Researchers have found that calculating individual livestock greenhouse gas emission figures and then aggregating the information can reduce standardised output levels compared to applying average herd emission scores. This method also identifies the more efficient animals for future breeding programmes.

A way of carbon footprinting pasture-based cattle systems by assessing the impact of individual animals has been developed by scientists from Rothamsted Research and the University of Bristol. Using data collected at the North Wyke Farm Platform (NWFP) in Devon, the study recorded the environmental impact of each animal separately, before calculating the overall burden of a farm.

The ability to identify “green” cattle within a herd – cattle that produce lower emissions per kilogram of liveweight gain – promises more sustainable farming, they report in the study published in the Journal of Cleaner Production.

In fact, the averaging method may actually underestimate the level of GHG emissions, as it fails to account for poorly performing animals which are known to produce disproportionally large amounts of methane through enteric fermentation.

 “Short-term, many carbon footprint estimates currently available are probably too low, which is clearly bad news for the industry,” notes Taro Takahashi, research scientist at North Wyke. “But long-term, this also means that mitigation of greenhouse gas emissions originating from ruminants could be easier than traditionally thought—if we are able to select the right animals through the right screening methods.

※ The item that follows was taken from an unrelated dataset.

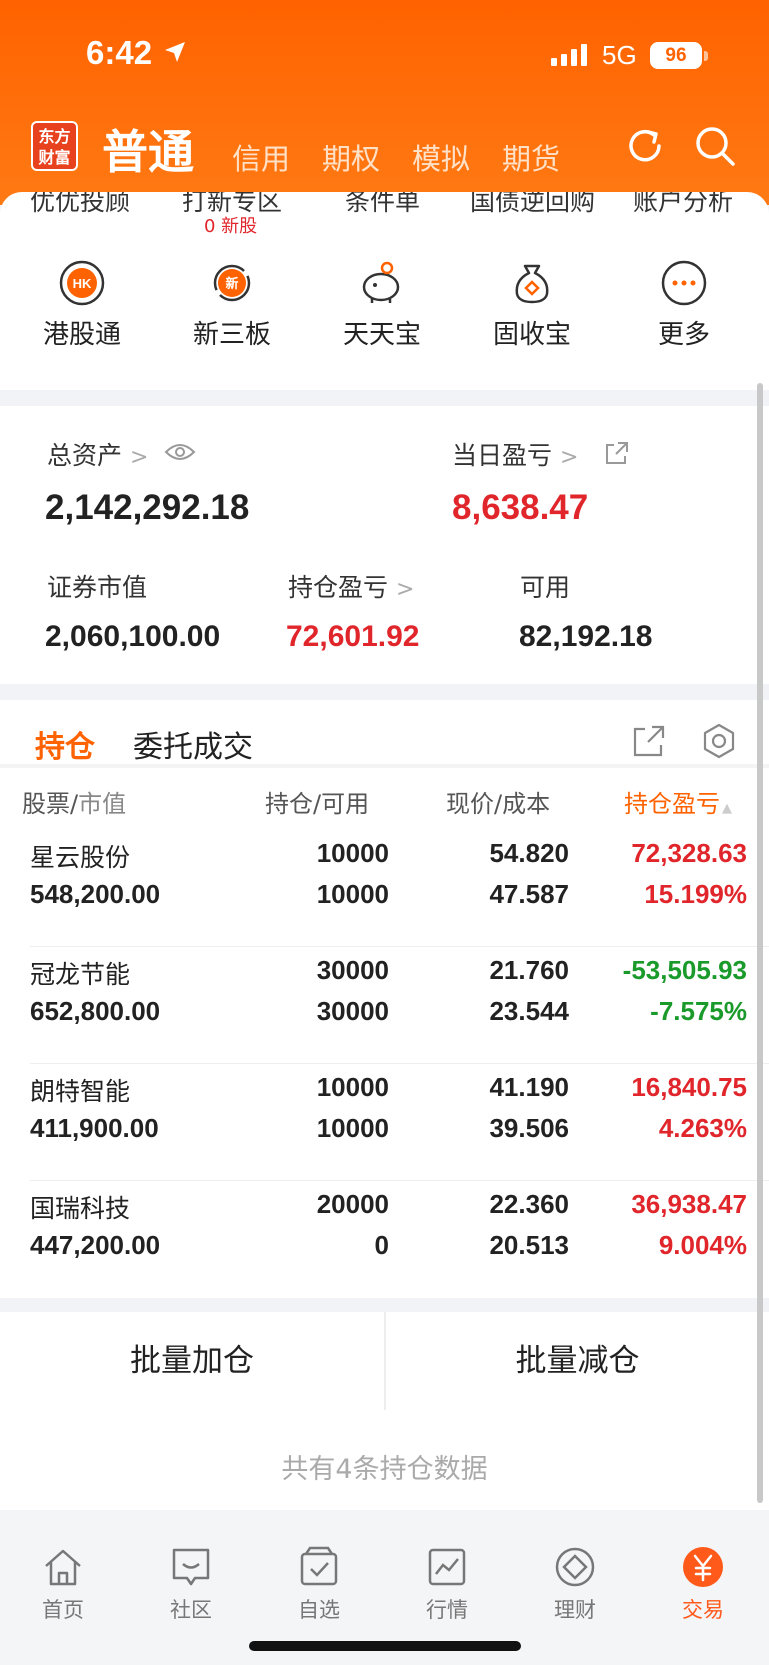 The height and width of the screenshot is (1665, 769). Describe the element at coordinates (532, 205) in the screenshot. I see `entry-reverse-repo: 国债逆回购` at that location.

This is precisely what we are trying to achieve at North Wyke.”

Professor Michael Lee, Head of North Wyke adds: “At Rothamsted, not only do we aim to advance knowledge on how to minimise negative impacts of agricultural production, as exemplified by the current paper, but also on how to optimise the positive contribution grazing livestock can bring to us as part of a well-designed food supply chain.

“Such aspects include the effective use of land unsuitable for growing crops; production of higher quality protein and more bioavailable micronutrients; improved animal welfare; prosperous rural communities and flood prevention. They all make up the bigger picture when looking for a sustainable future for food production.”